To test that, I decided to go back to the 1988 campaign. Michael Dukakis has long been criticized for his ineffective response to Bernard Shaw's question about his stance on the death penalty for a hypothetical criminal who raped and murdered Dukakis' wife (the first question!). Of course, this was more of a statement than a question. Republicans swat away such questions, but Democrats, with their openness on issues and deliberation on detail, often hurt themselves politically. These types of questions will always be asked by debate moderators because it makes for a better show.

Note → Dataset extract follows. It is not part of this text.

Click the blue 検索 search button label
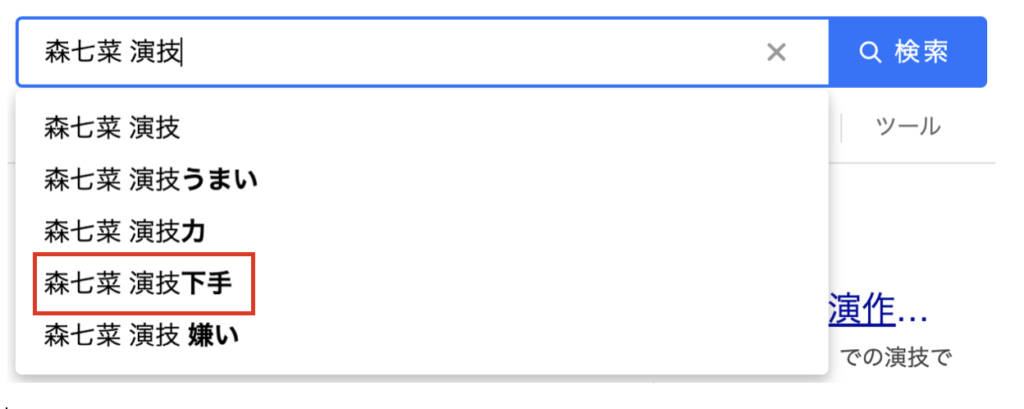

So it pretended to be a question about the death penalty, but Dukakis' stand on the death penalty was well known. It was actually a test of Dukakis' feelings about his wife and of his general calm demeanor. Was there anything that could ruffle his feathers. This was a cheap shot, an unfair question.
In all these years, I never read any commentator's take on what Mike D. should have said, but before doing an internet search, decided to concoct my own. In this age of constant trumpisms, it did not take long to craft a response similar to others.
"Well, Bernie, first I would strangle the bastard who did this with my bare hands. Then, before the body was cold, I would go after the son of a bitch who gave the bastard the idea by talking about the rape and murder in the debate. But we can't run a country that way, can we Bernie."
The sarcastic, angry tone used at each mention of "Bernie" would be lasting. The whole issue would be deflected from Dukakis to Bernie Shaw, which actually would have been fitting and appealed to many on a basic level. No one would have blamed Michael for this. But that type of response was not possible from a man whose nature was to go high when they go low, whether the opponent or the debate moderator. And, the Dukakis willingness to go after the moderator for wrongdoing, a black man, would have helped him soften or shed the "Willy Horton Ad" effect.
Dukakis did not have that kind of surprise in store for us, but George W. Bush did. He not only provided long detailed answers, but launched a surprise attack of Dan Rather, "It’s not fair to judge my career by a rehash on Iran,’ Mr. Bush said. ‘How would you like it if I judged your career by those seven minutes when you walked off the set?'"
Though milder than the Dukakis retort needed to be. Bush succeeded in turning attention away from himself and toward perceived shortcomings of Rather.
The Democrats have their own self-imposed standards of adherence to the norms of a progressive democracy. That is fine, but assuming that your political opponents or journalists are always acting in good faith and need to be treated as if they are, creates an opening for abuse that can not be ignored if we are to survive this mess.